ただ、もっと広く税金の使われ方、という観点でいえば、もっとオープンにすることで改善される内容がかなりありそうだということを本書から感じます。
本書で指摘されていた「基金の乱立」について、つい先日河野大臣から全面見直しの方針がでました。
本書を読んだばかりなので、タイムリーな話題。税金の使い方の見直しにつながる表明でもあり、こういう活動は評価したい。抵抗も強いだろうから、簡単には進まないと思われるけど、メスをいれてほしい。
一方で、”減税”は「余った税金を還元するのではなく、原資が存在していないため、借金をする必要がある」という鈴木財務省の発言は驚いた。
”減税”の大義名分を失ってしまったわけだ。これは岸田政権にとってもキツイのでは。
閣僚などの給与アップは、それ自体は問題となる話ではないけど、お金の使い方に疑問を呈する流れになってしまって、本来問題にならないはずだった給与アップの話がからめられてしまって面倒なことになっているように見えます。
私よりはるかに優秀で、思慮があり、情報も持っている人たちが政治家、官僚として活動しているので、私が思っている世界のもっと外側にいろいろな事情があるであろうことは、そんなに外れていないとは思います。

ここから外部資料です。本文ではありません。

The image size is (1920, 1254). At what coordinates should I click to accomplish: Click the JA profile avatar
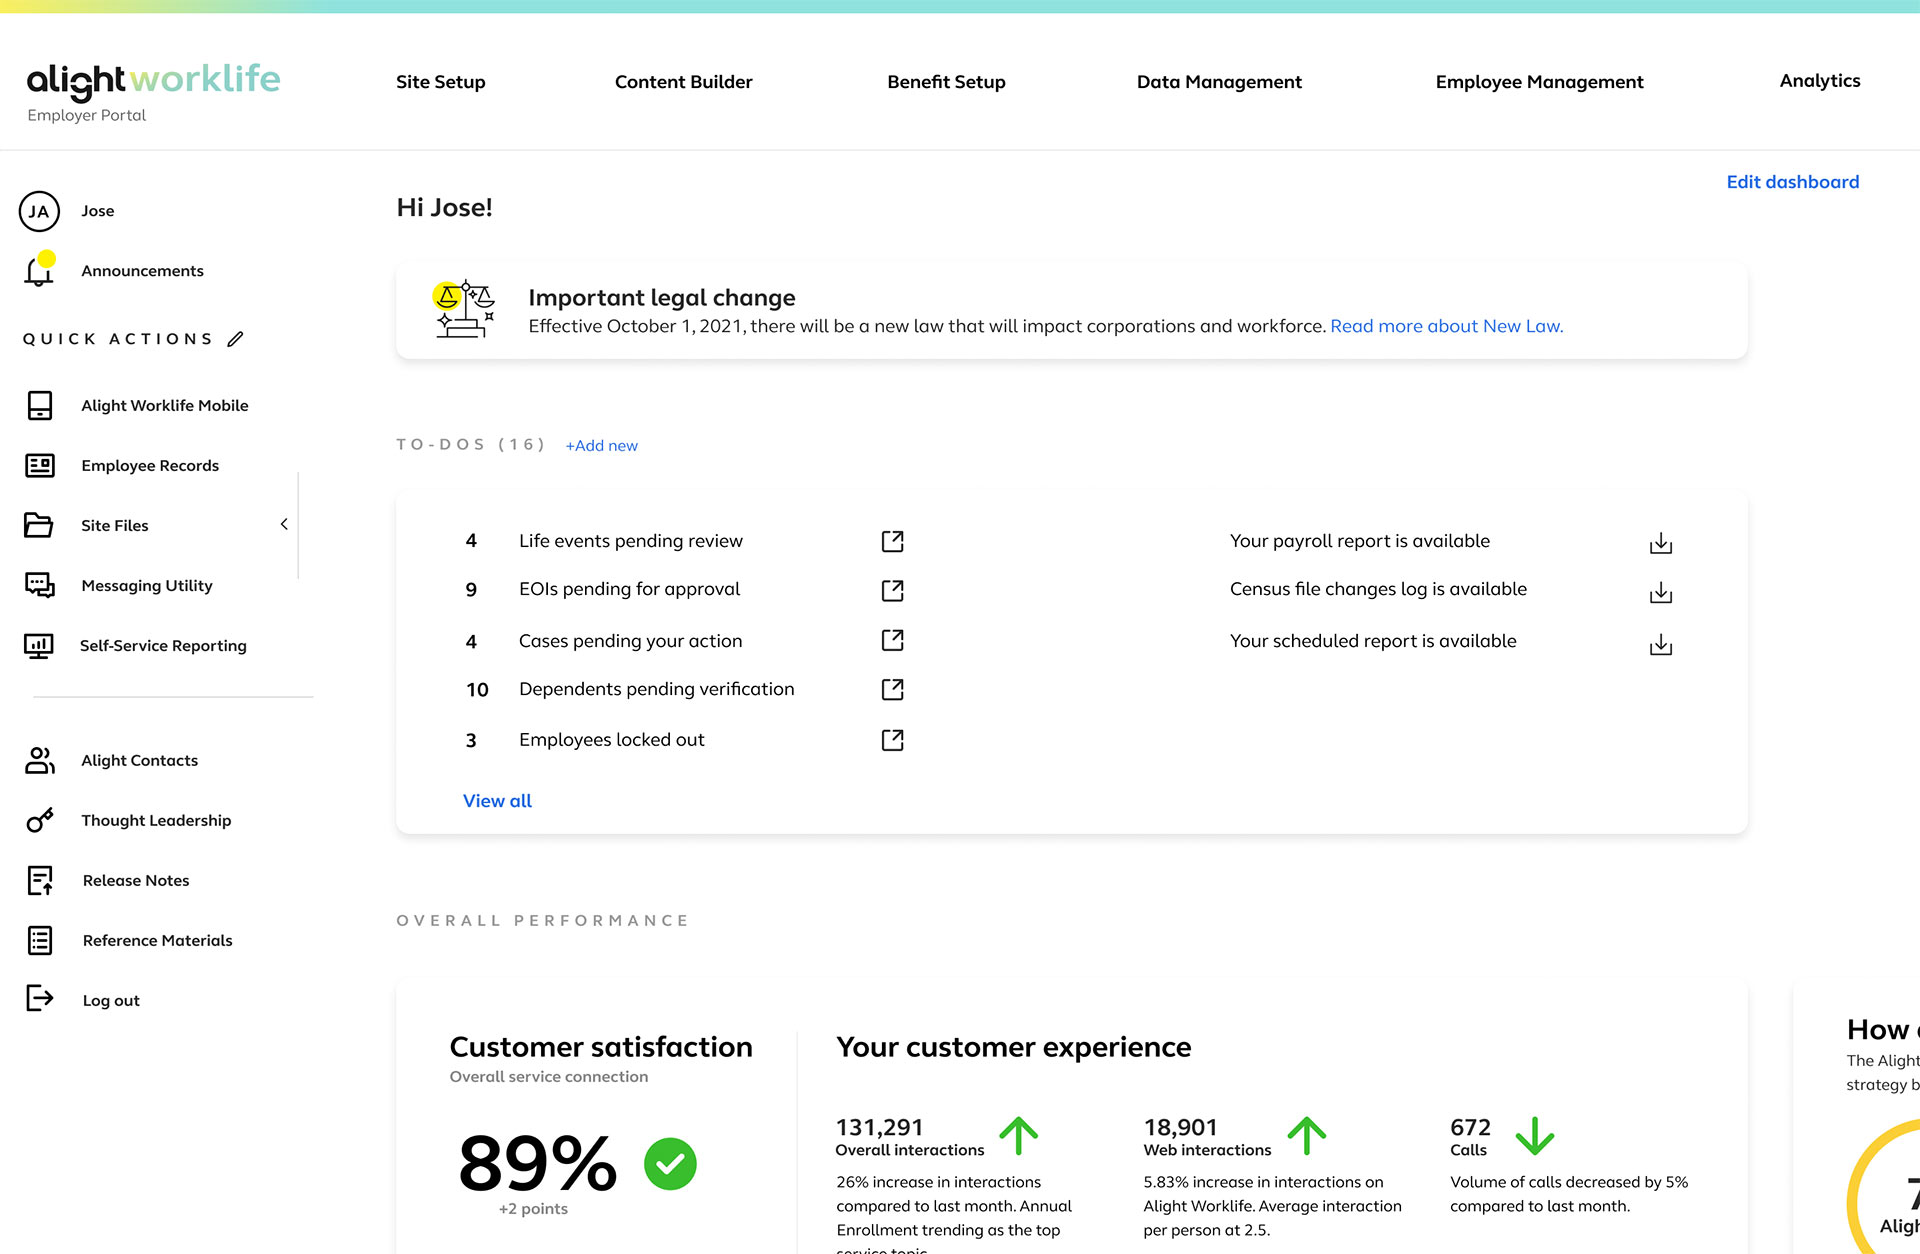tap(39, 210)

第二次大戦以降、戦争をしなかったことは最大の功績と思いますが、260兆円を超える借金による将来への負債は、平和と安全という無形の財産の代償なのだろうか、と勘ぐってしまいます。
我々国民の関心を高めるのも自浄作用に貢献できると思います。
そのためには、税金や国政について学ぶ機会をいろいろなところで盛り込んでいくことも、最終的には税金をよりよく利用する流れに寄与するのかな。
いろいろ考えさせられる本でした。